> _Task requirements_:
Set down, exactly and only, everything from the line containing "Image resolution: width=1024" down to the line containing "Task: Open the indicator list settings icon" in the data below; the pictures are not part of the copy.
** Provided records follows **
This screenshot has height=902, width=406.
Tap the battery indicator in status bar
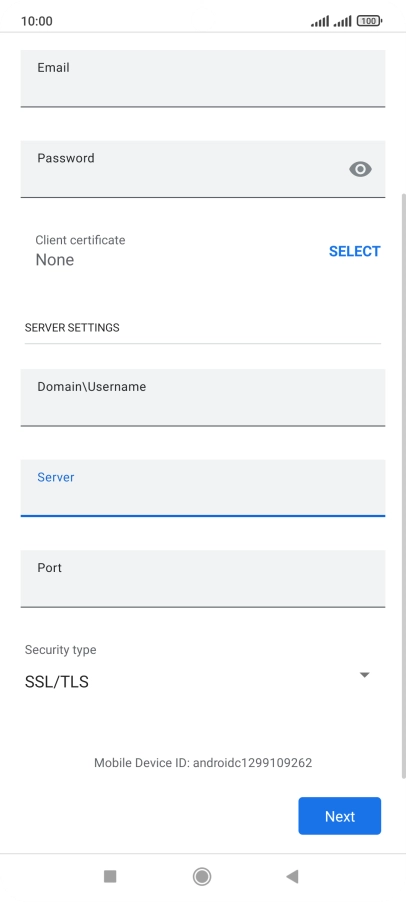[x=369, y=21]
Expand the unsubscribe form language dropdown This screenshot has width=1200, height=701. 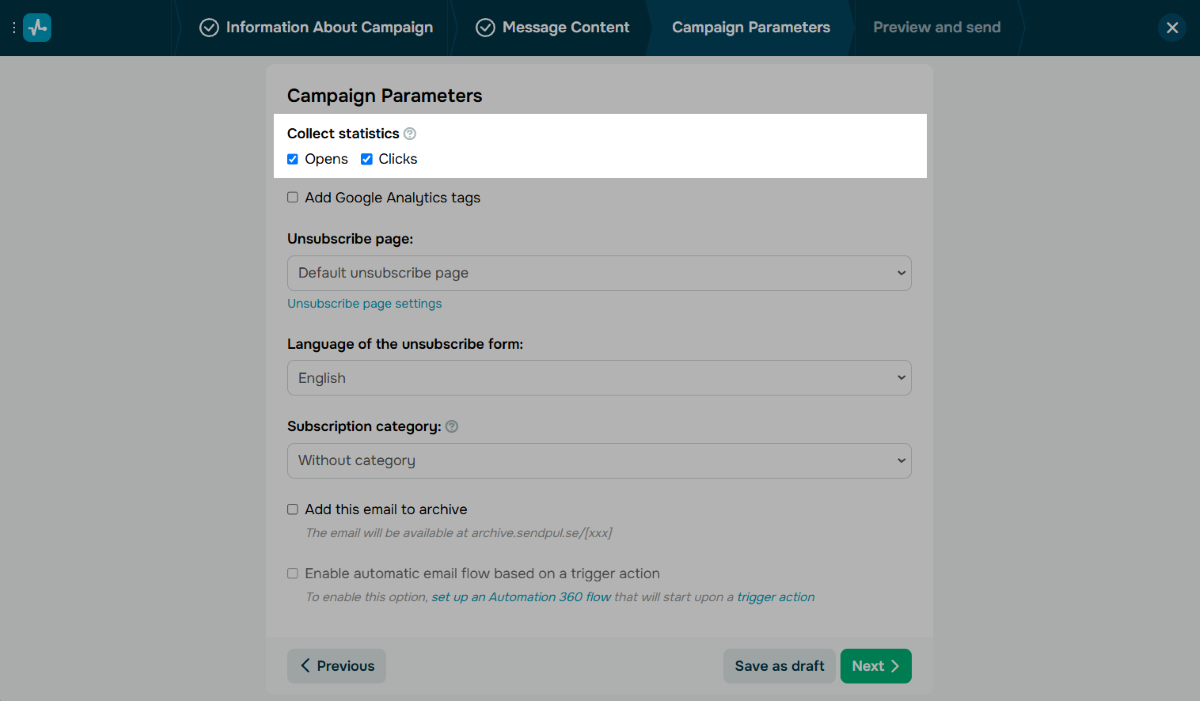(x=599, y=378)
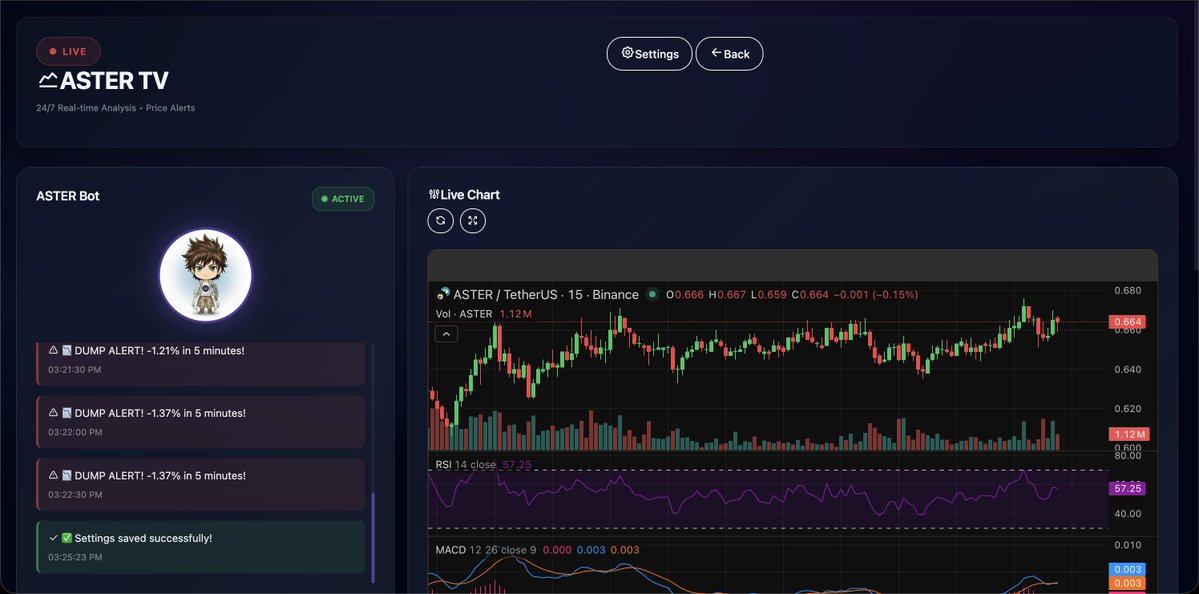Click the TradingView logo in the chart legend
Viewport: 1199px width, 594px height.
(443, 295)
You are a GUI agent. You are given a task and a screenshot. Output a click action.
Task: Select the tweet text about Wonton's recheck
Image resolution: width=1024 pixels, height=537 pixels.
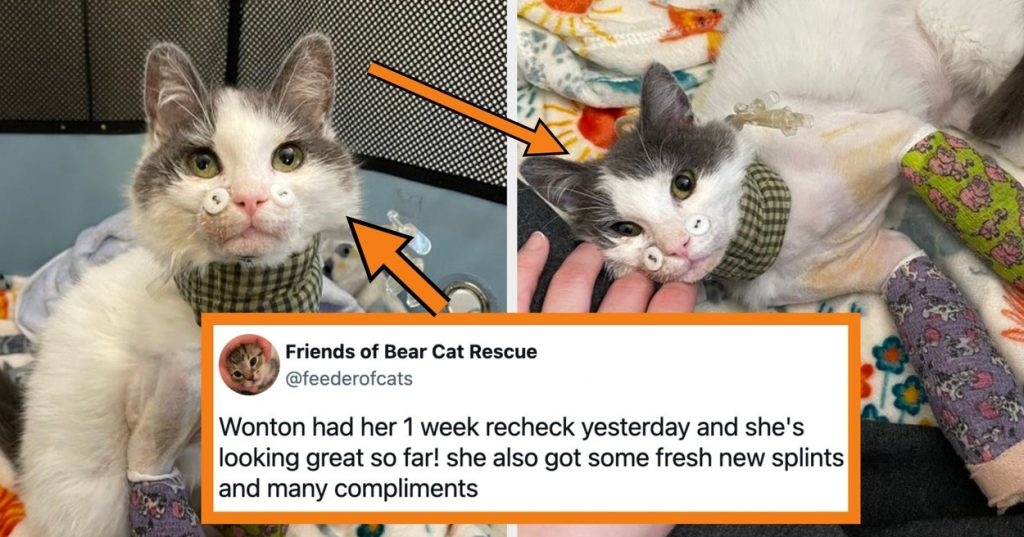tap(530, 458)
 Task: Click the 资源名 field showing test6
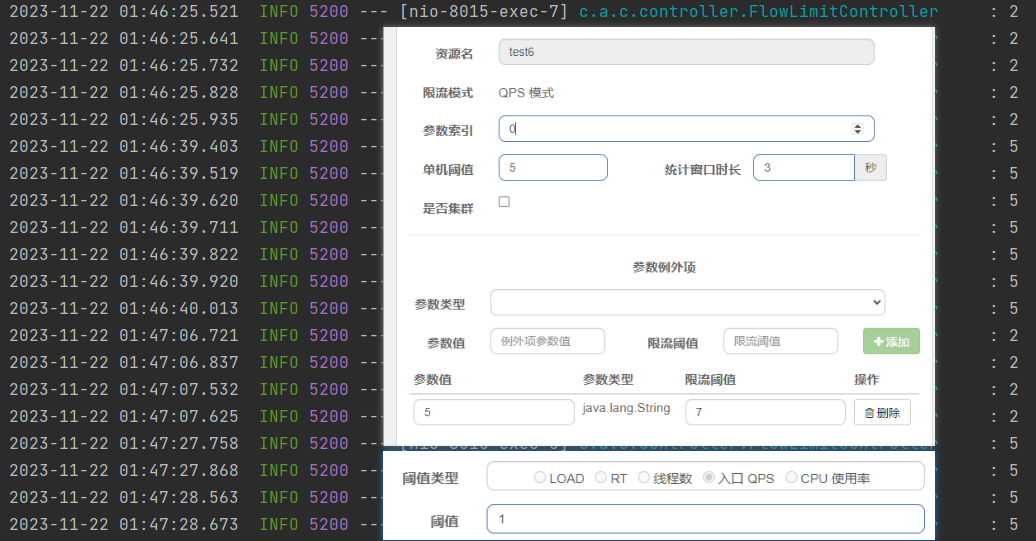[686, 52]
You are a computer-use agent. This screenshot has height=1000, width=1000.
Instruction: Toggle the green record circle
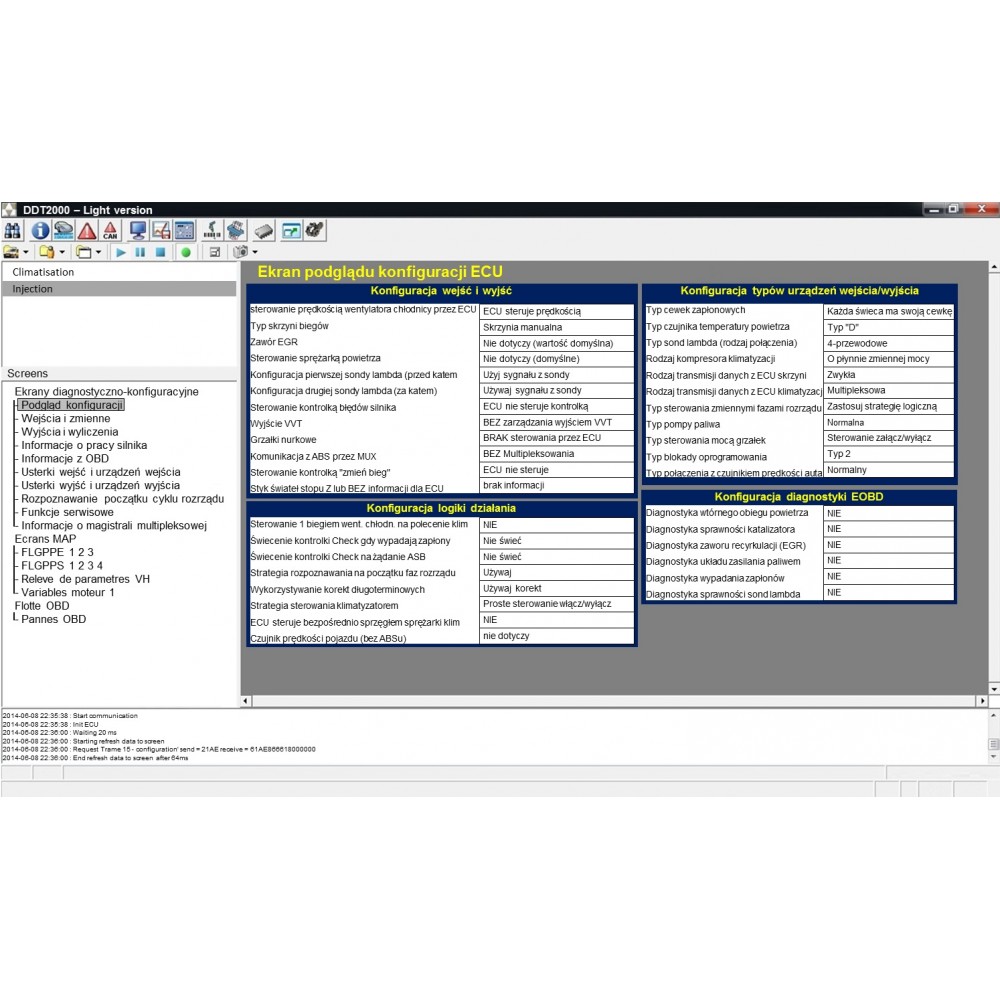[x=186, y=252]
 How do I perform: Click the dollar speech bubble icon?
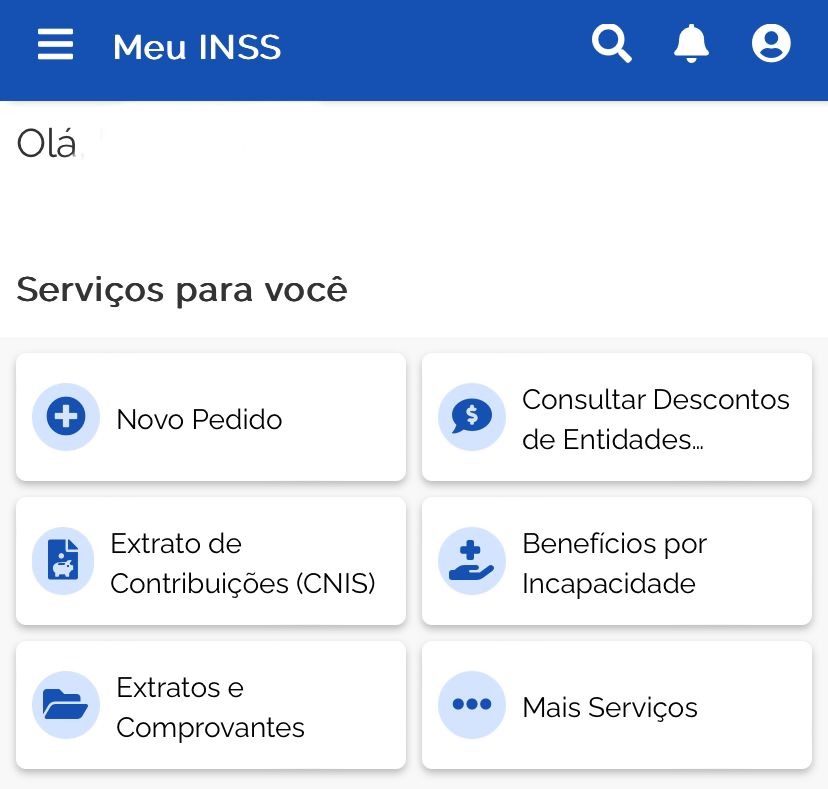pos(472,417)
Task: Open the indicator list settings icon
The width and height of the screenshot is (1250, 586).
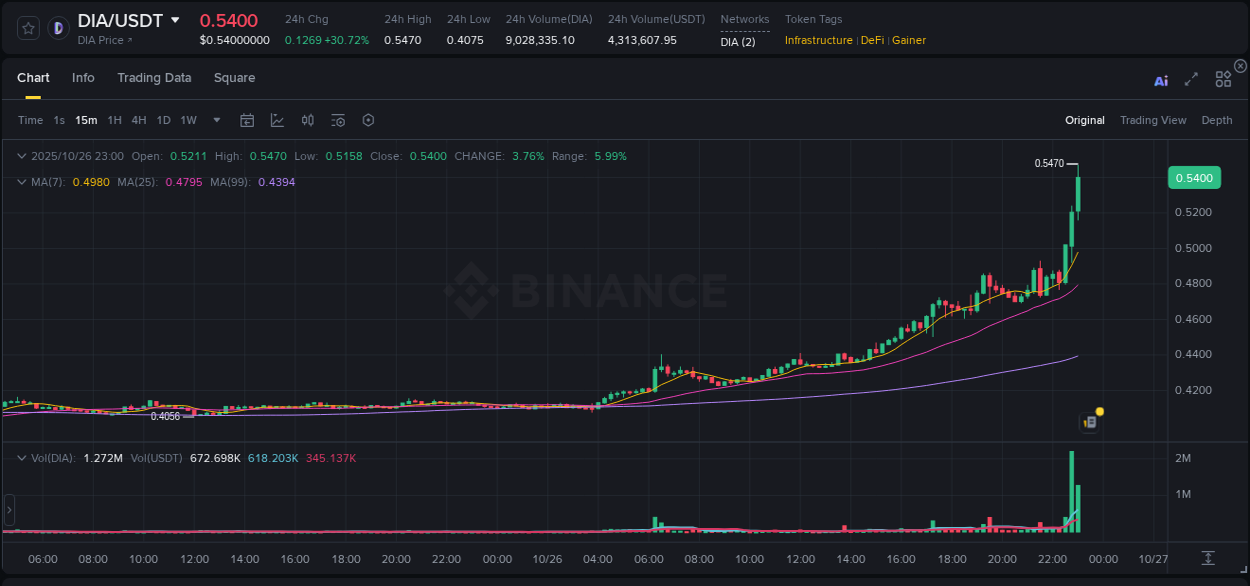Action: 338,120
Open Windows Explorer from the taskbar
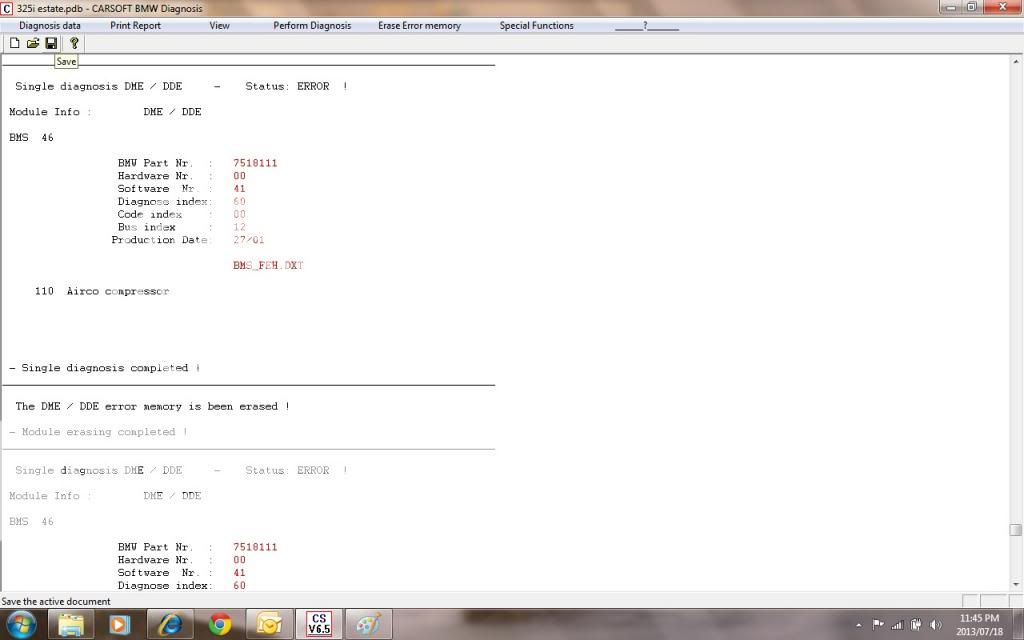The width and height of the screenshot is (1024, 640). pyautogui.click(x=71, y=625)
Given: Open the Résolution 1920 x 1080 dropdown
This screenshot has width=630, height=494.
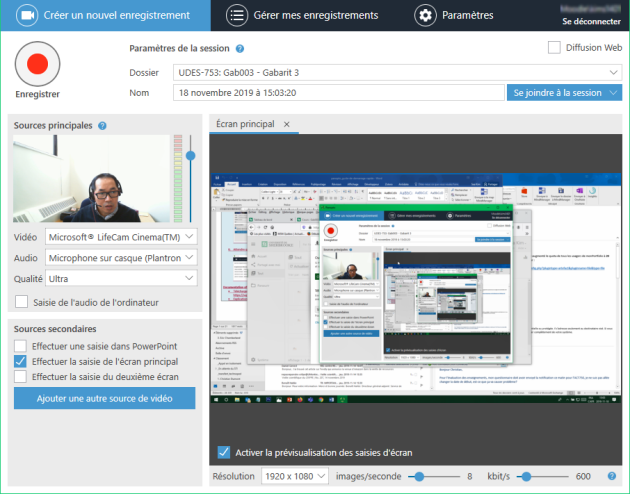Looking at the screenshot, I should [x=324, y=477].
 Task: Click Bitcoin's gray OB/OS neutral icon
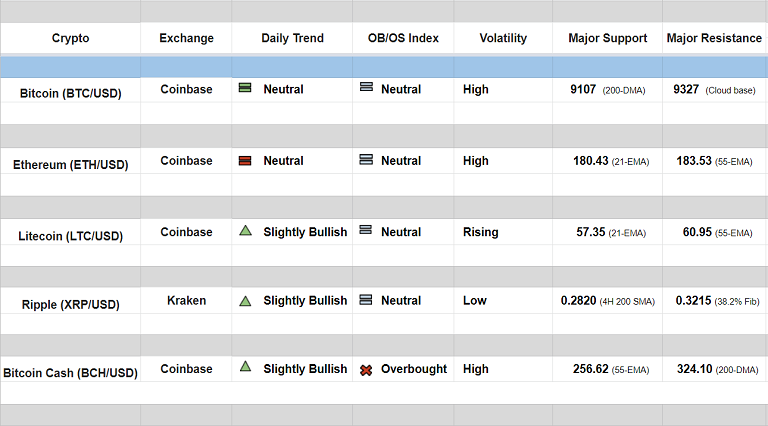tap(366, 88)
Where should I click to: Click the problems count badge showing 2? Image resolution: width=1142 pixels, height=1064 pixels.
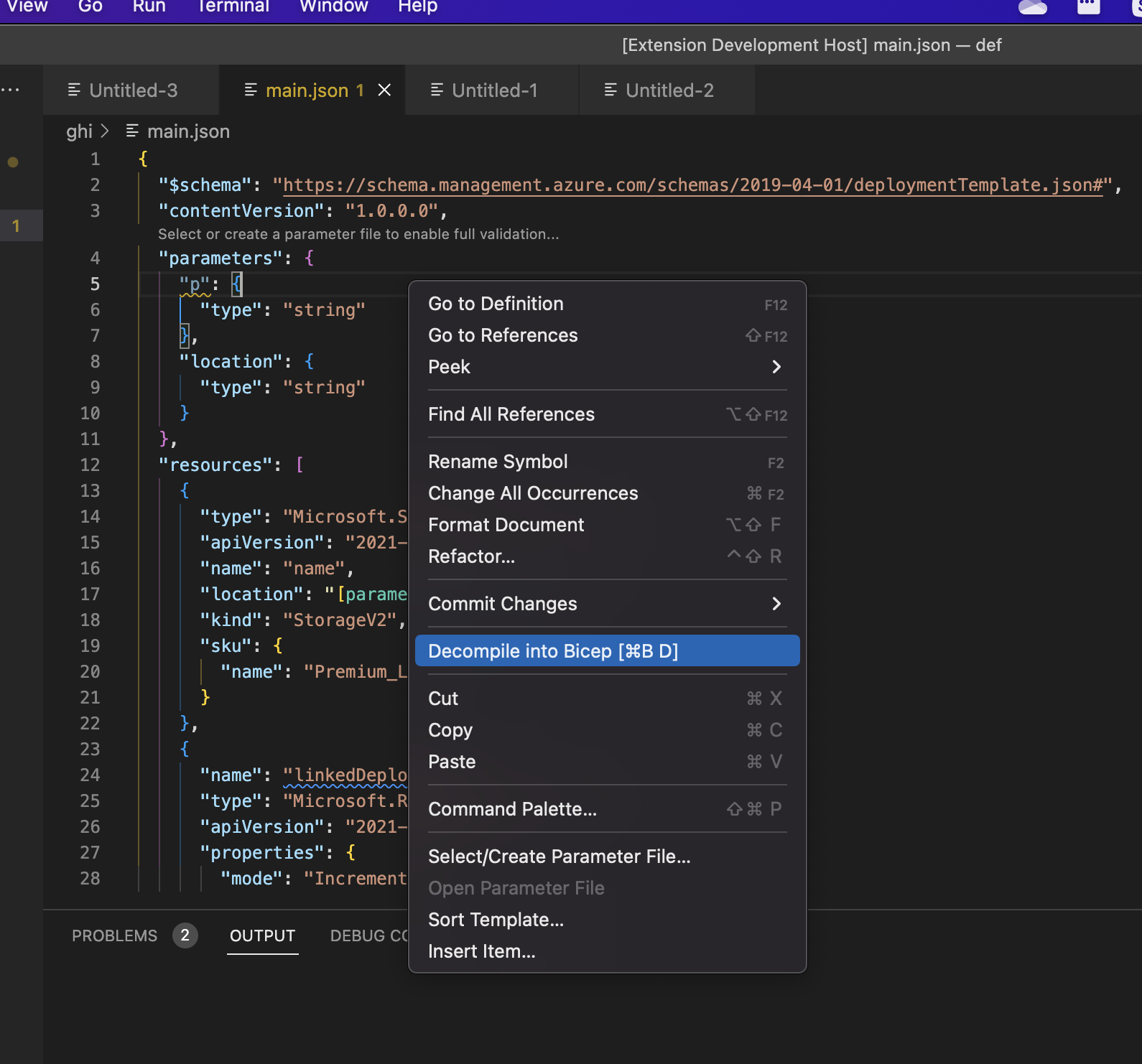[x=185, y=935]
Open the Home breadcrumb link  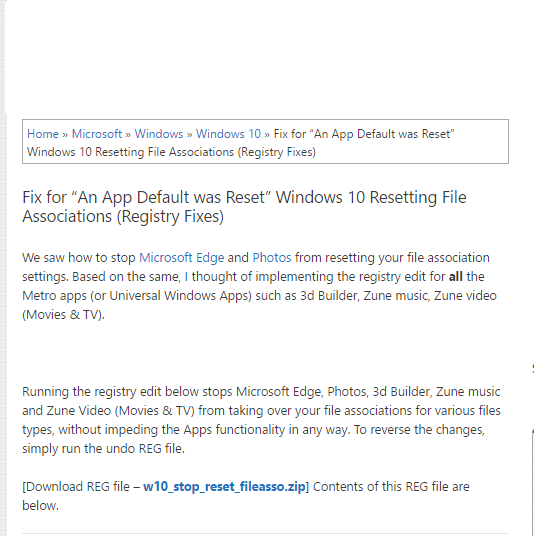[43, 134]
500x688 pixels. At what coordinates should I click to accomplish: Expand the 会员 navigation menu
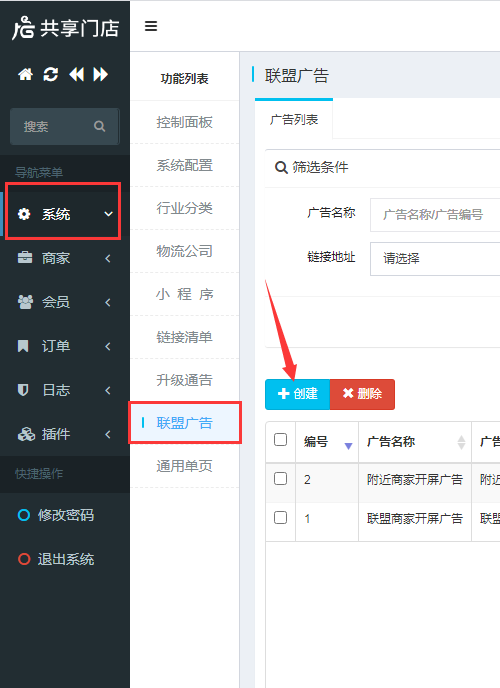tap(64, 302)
** End of Provided records **
> _Exercise response_:
Image resolution: width=1024 pixels, height=537 pixels.
tap(530, 458)
 Task: Click the 资源名 field showing test6
[686, 52]
You are a computer-use agent. This screenshot has height=1000, width=1000.
Instruction: Toggle the green record circle
[x=186, y=252]
 How do I perform: Click the dollar speech bubble icon?
pos(472,417)
Task: Open the indicator list settings icon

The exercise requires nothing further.